在上篇MLPA试验原理中,我们已经详细介绍了MLPA技术。MLPA,即多重连接探针扩增技术,是一种分子生物学技术,用于检测基因的拷贝数变异和序列变异。它结合了PCR(聚合酶链式反应)和连接酶技术,通过设计特定的探针来识别和扩增目标DNA序列。下面让我们一起来看看MLPA的试验步骤吧!

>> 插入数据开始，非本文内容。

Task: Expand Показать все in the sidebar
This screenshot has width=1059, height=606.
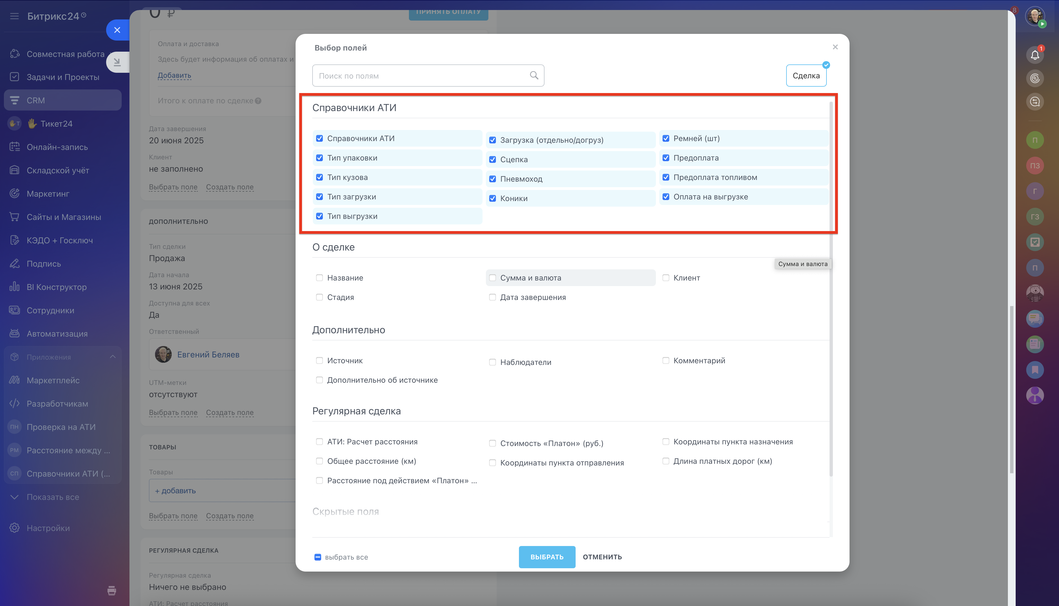Action: (x=52, y=497)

MLPA试验步骤分为六步:变性、杂交、连接、PCR扩增、片段分离、数据分析。
一、变性
将DNA标本放入PCR仪中加热5分钟,使DNA双链解链成单链。纯化的样本DNA被变性。
二、杂交
加入杂交反应液。杂交反应液包含SALSA MLPA探针混合液和SALSA MLPA缓冲液。每组MLPA探针混合物包含多达60对不同的MLPA探针,每个探针识别一个特异的靶序列。MLPA探针由两部分组成:左探针和右探针寡核苷酸(LPO和RPO)。LPO和RPO包含PCR引物和DNA杂交序列。在MLPA反应中,左探针寡核苷酸(LPO)和右探针寡核苷酸(RPO)都与靶序列进行杂交。
三、连接
实验第二天,加入连接酶反应液。反应液包括连接酶缓冲液A,连接酶缓冲液B和SALSA连接酶Ligase-65。连接酶Ligase-65结合到与靶序列杂交的左侧探针和右侧探针上,催化产生一个共价键。随后,通过加热反应液使连接酶失活,从而终止连接步骤。连接酶Ligase-65特异性非常高,只要杂交区域有一个核苷酸错配,连接酶就不会连接两段探针,使连接反应具有高度特异性。正是由于这种高特异性,MLPA也可以用于区分序列高度相似的假基因,以及检测特定的点突变。
四、PCR扩增
加入PCR聚合酶混合液。PCR聚合酶混合液包含SALSA PCR聚合酶及SALSA PCR引物混合液。PCR引物混合液中包含dNTPs、正向引物和反向引物。正向PCR引物带有荧光标记。所有连接上的MLPA探针均使用这对PCR引物进行指数扩增。PCR反应包含变性、引物复性以及引物延伸,循环35次。荧光标记被带入到MLPA扩增产物,即MLPA扩增子中。
五、片段分离
扩增后,用毛细管电泳分离片段。毛细管电泳根据片段的长度进行分离,并将不同长度的片段显示为峰值模式,称为电泳图。
六、数据分析
每个探针上的填充序列不同,每个扩增子都有不同的已知大小,因此在数据分析过程中可以对每个扩增子进行量化。毛细管电泳得到的数据将作为分析的输入,输入数据分析软件Coffalyser。通过将每个样本与一组参考样本进行比较,我们可以得到一个探针比,这个探针比率将告诉我们一个基因有多少个拷贝数。由于大多数人类基因是二倍体,如果样本有两个拷贝,比例将为1.0,即样本探针获得的基因数量与参考样本相同。如果比值为0.5,则该基因在个体中只有一个拷贝,这可能意味着目标基因的杂合缺失。另一方面,如果这个比率是1.5,那么很可能存在一个基因的杂合复制。